Growing consensus that labour bills will destroy jobs
Presentations made to the Labour Portfolio Committee today point to a growing consensus that the Basic Conditions of Employment Amendment Bill and the Labour Relations Amendment Bill will drastically increase the cost of doing business and destroy jobs.
Important points highlighted in today's submissions include:
- Concerns around the general effects of the bills on the financial viability and sustainability of employers;
- Limitations on deductions from employees' remuneration, which will pose a threat to medical aid schemes;
- Prohibitions on sub-contracting, which could harm Black Economic Empowerment initiatives;
- Concerns that undue increases in the minimum wage will incentivise employers to stick to minimum wage remuneration, effectively making the minimum wage the wage ceiling for unskilled workers.
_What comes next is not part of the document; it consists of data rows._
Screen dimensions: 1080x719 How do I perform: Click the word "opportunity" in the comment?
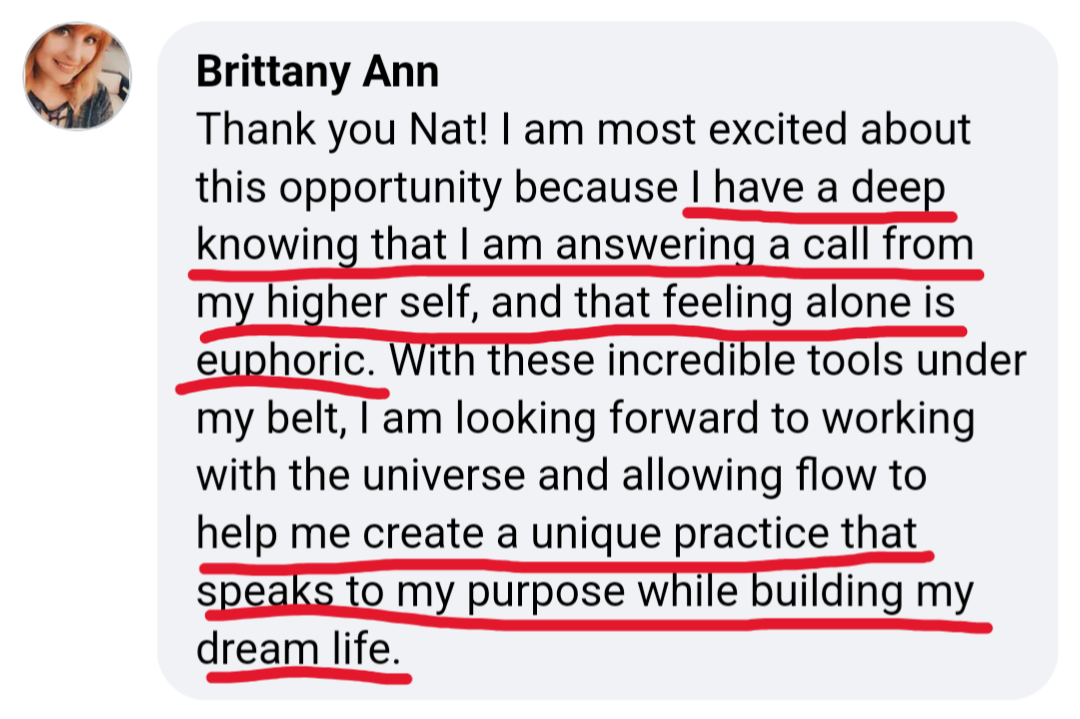click(390, 189)
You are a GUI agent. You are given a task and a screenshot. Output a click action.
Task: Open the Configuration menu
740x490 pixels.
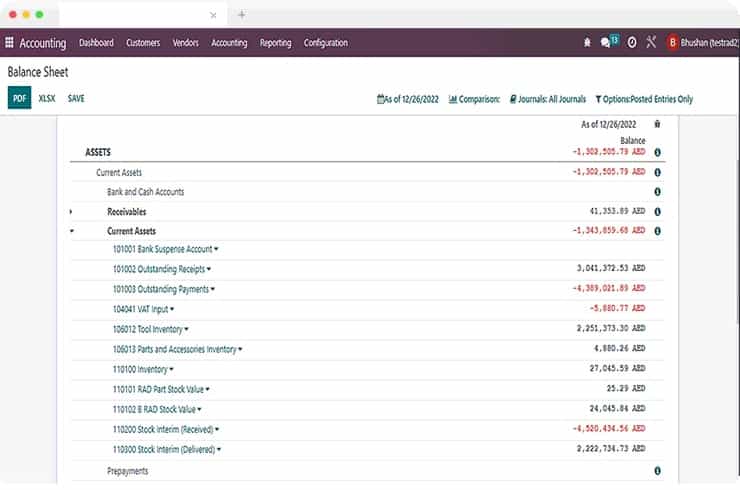pos(325,43)
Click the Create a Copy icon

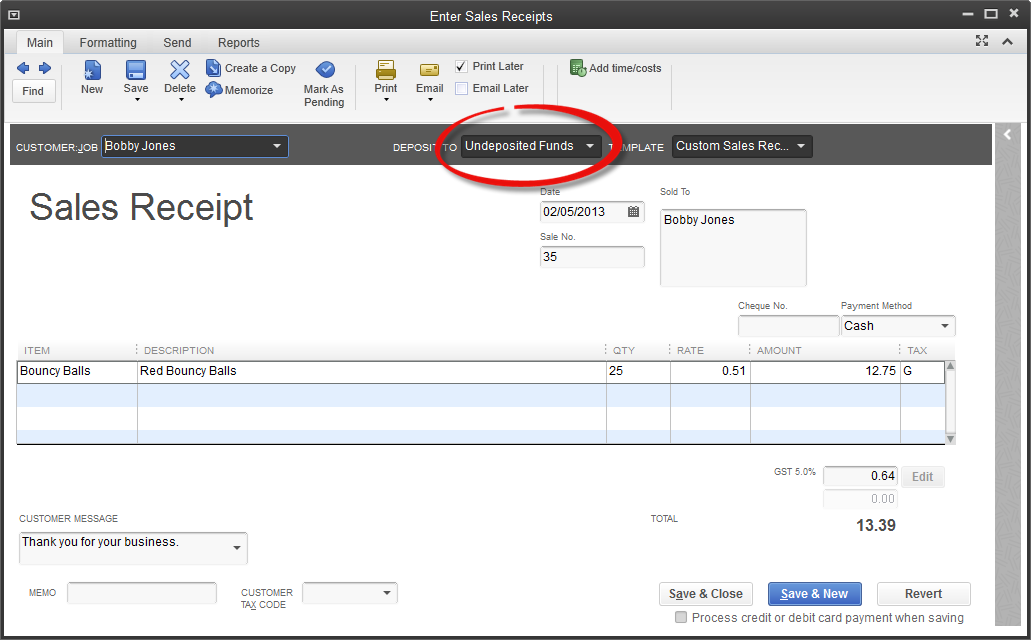pos(214,68)
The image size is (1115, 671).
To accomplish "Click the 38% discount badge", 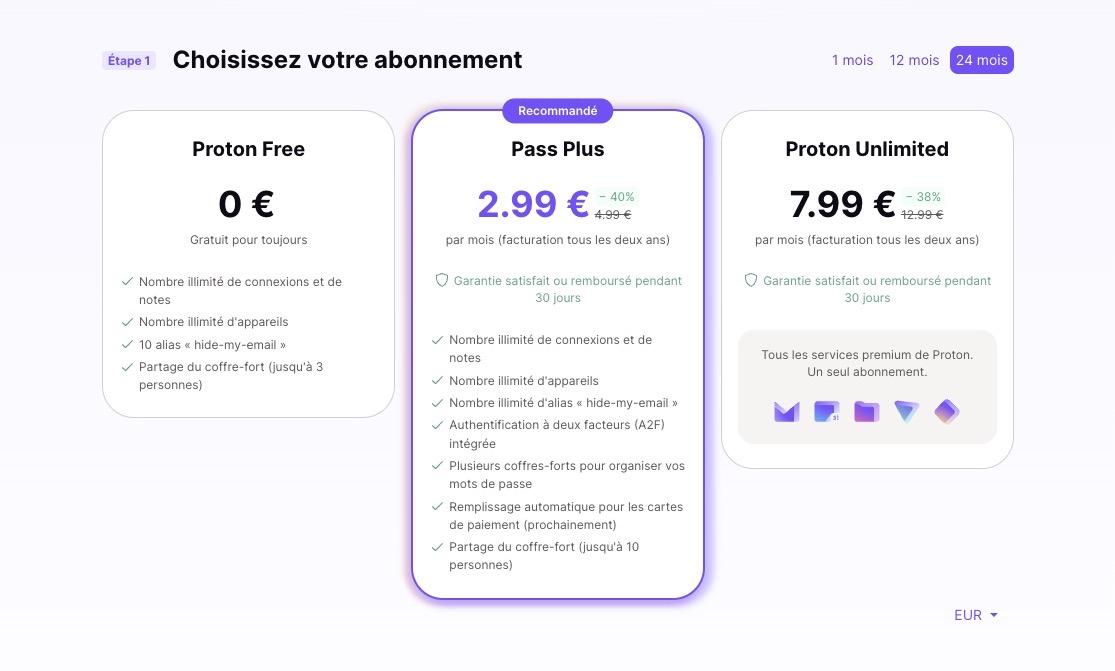I will click(923, 197).
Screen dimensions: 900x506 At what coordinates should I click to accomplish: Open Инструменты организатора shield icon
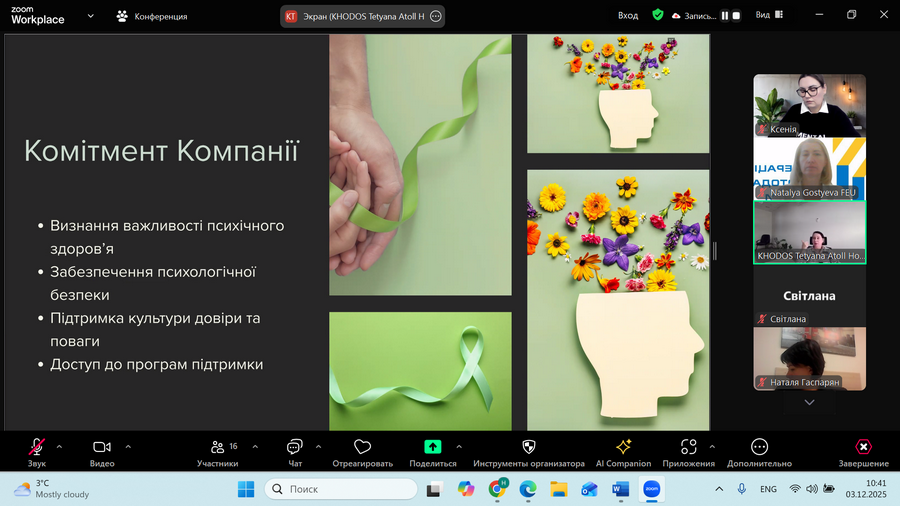point(529,446)
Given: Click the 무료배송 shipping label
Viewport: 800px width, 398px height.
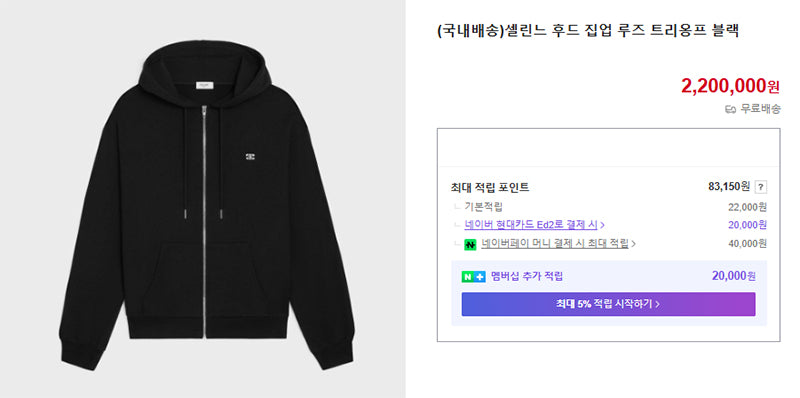Looking at the screenshot, I should (760, 109).
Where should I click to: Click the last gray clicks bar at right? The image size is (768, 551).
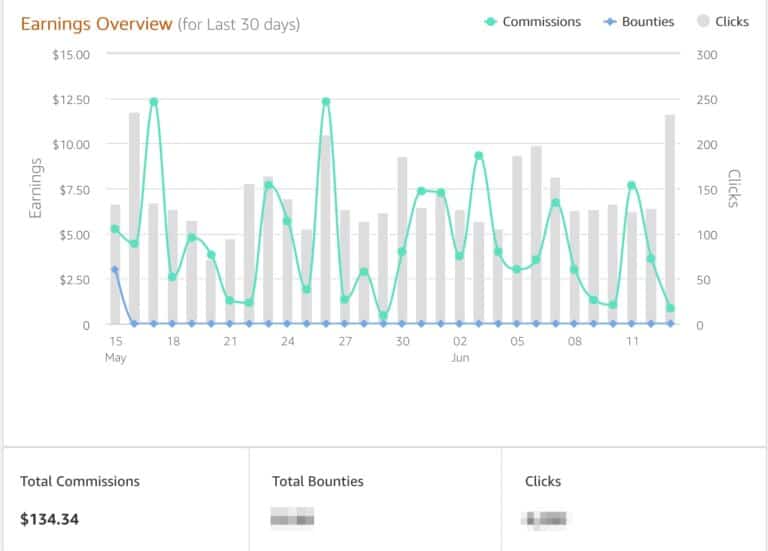[670, 220]
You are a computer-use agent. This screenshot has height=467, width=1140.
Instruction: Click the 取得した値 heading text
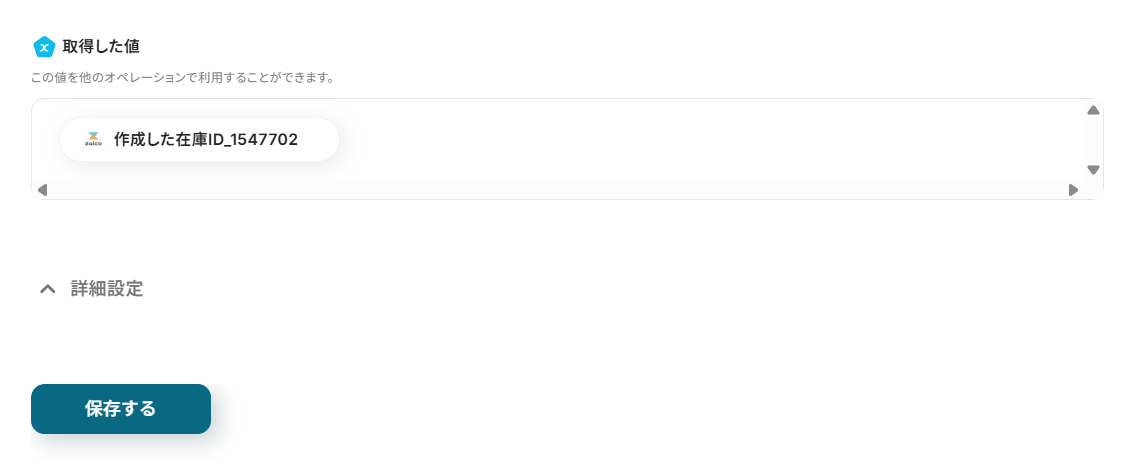tap(101, 47)
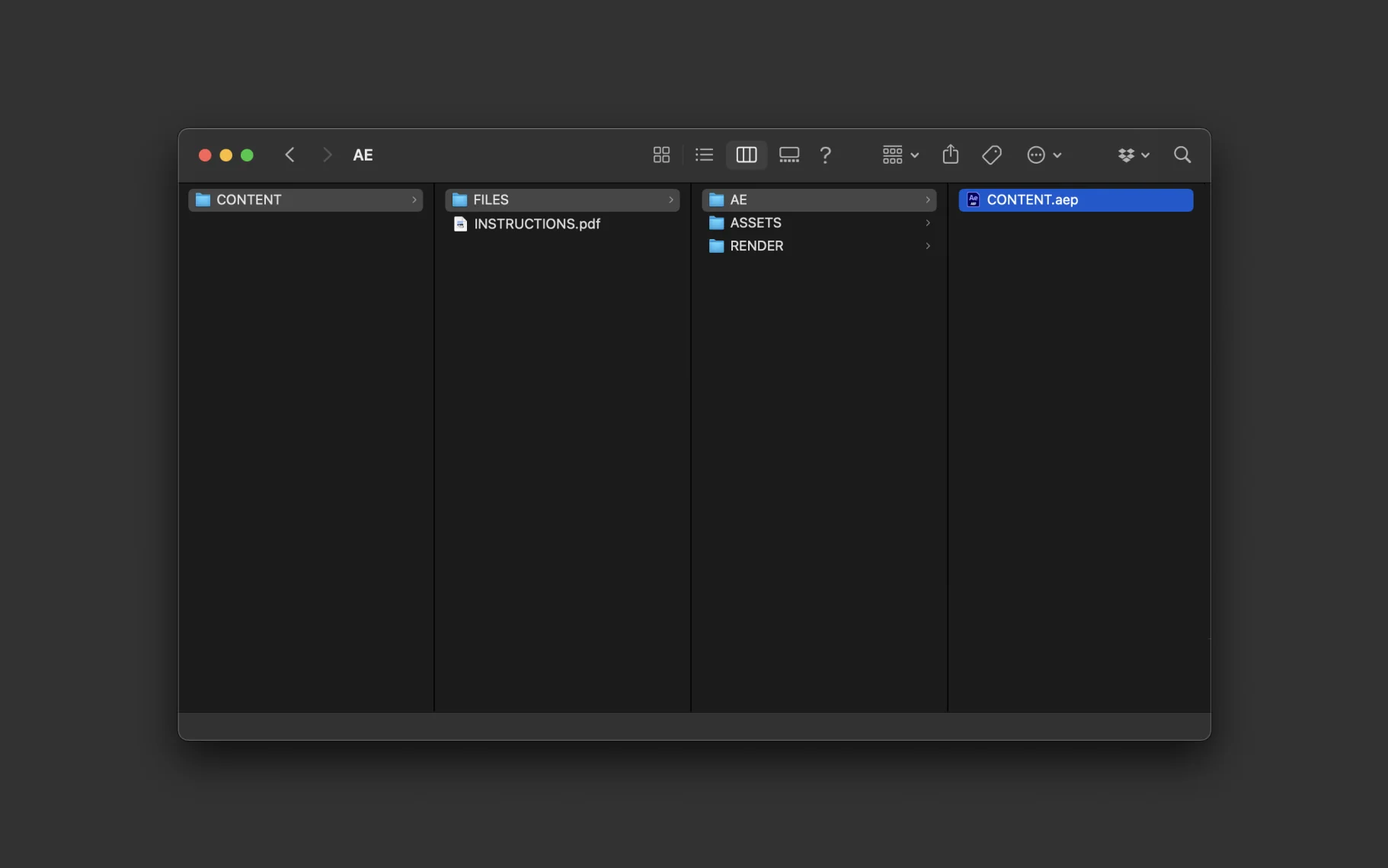Select the CONTENT.aep After Effects file
The image size is (1388, 868).
[x=1031, y=199]
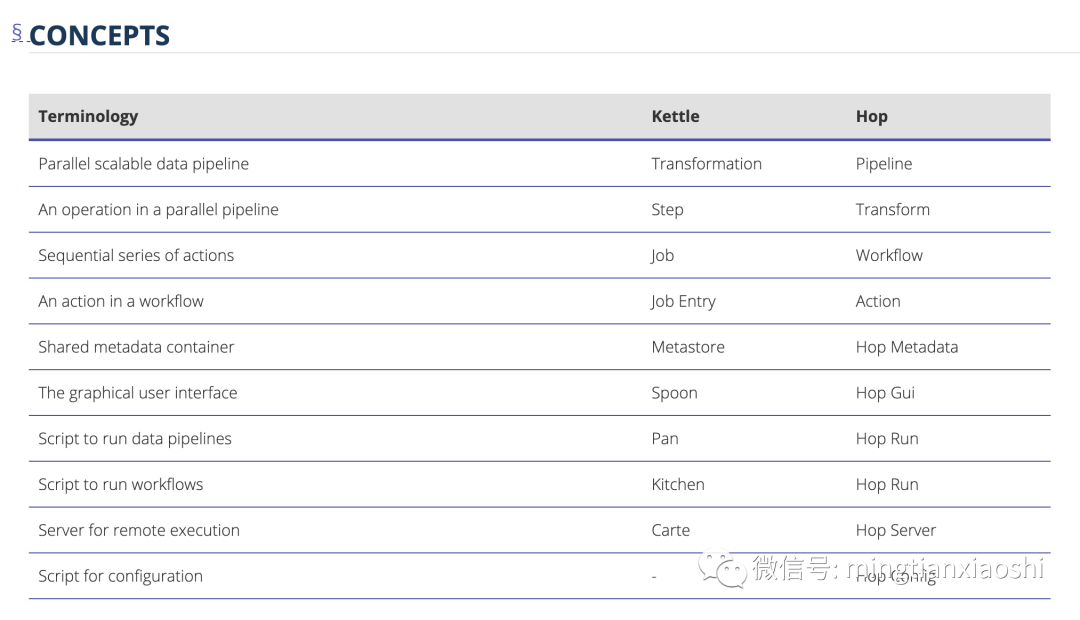Select the Job Entry cell
Image resolution: width=1080 pixels, height=620 pixels.
click(683, 301)
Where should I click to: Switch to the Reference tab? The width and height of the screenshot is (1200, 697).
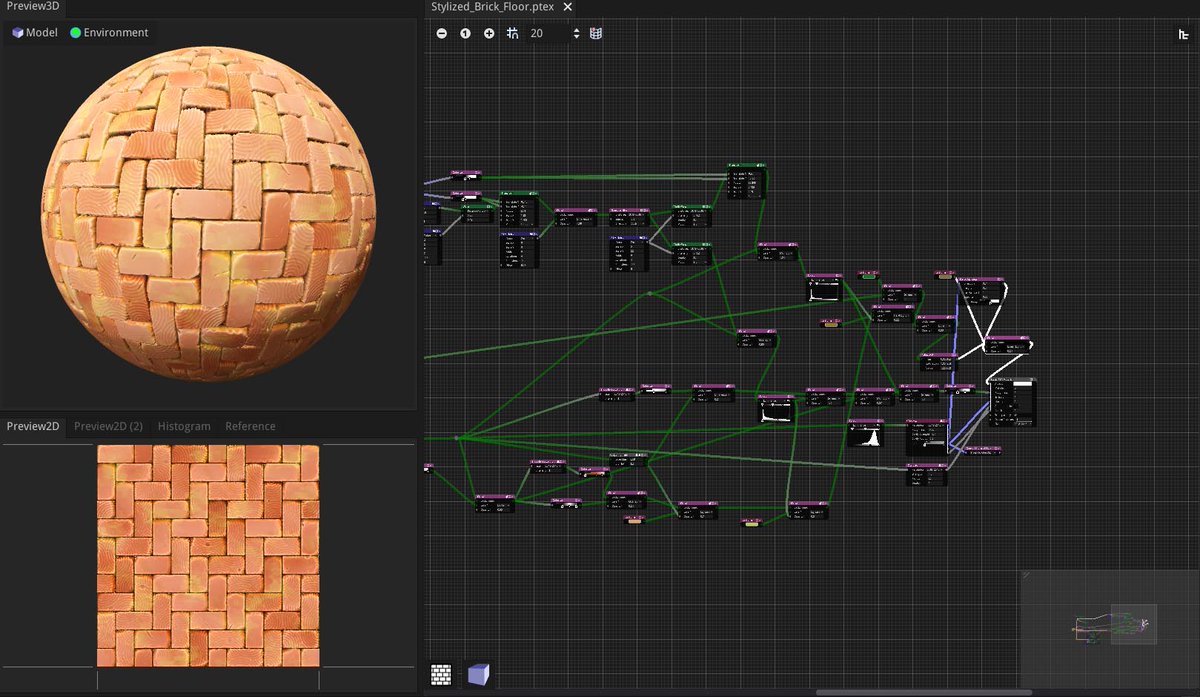[x=249, y=426]
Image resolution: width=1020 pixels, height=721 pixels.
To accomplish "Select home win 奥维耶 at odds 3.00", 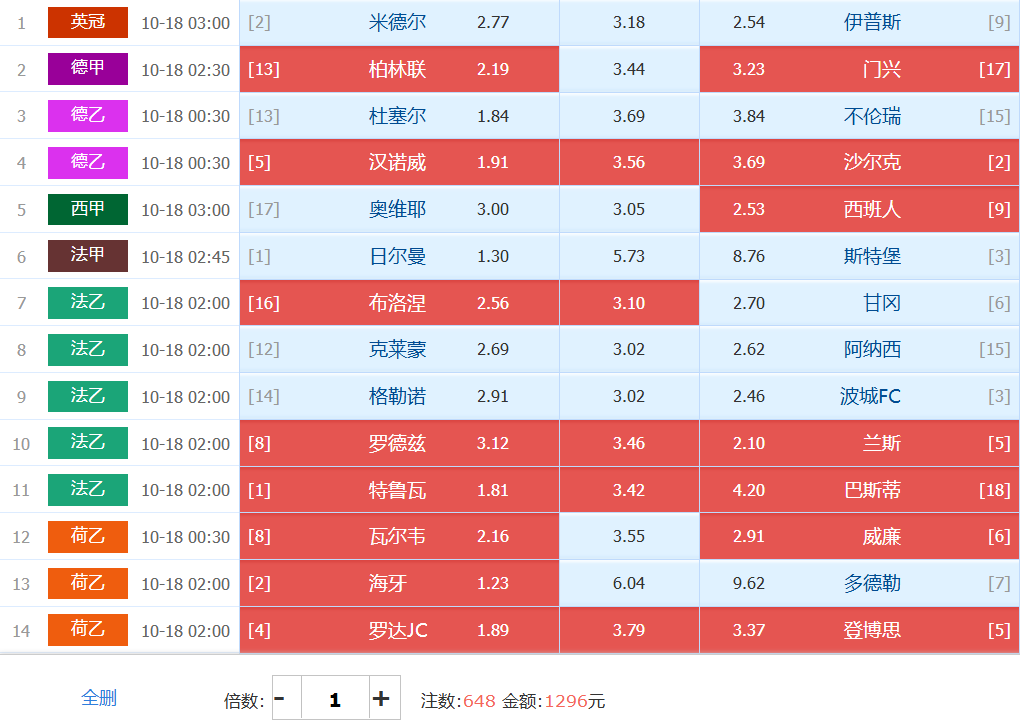I will (x=399, y=209).
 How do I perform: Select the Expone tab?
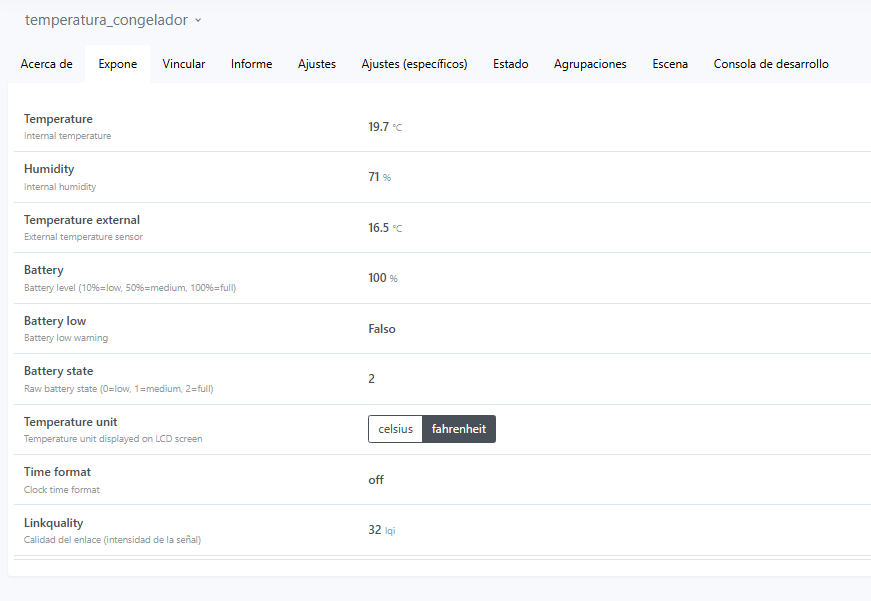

We believe that a number of the amendments proposed will cost jobs, which is why we will continue to push for key amendments, including:
- Limiting the power of the Labour Minister by strengthening the role of the Employment Conditions Commission in setting umbrella sectoral determinations for workers;
- Retaining the right of employers to object to compliance orders issued by labour inspectors and orders issued by the director-general of labour;
- The total scrapping of regulation around temporary employment services (TES), which instates a 6-month limit on the length of temporary and contracted employment;
- The establishment of a self-regulating industry watchdog for TES involving the mandatory registration of all practitioners and the adoption of a code of conduct to be enforced by the board of the watchdog body;
- Calling for an unambiguous requirement for unions to ballot their workers before going on strike; and
- Opposing clauses giving unions the right to picket on a third party's property.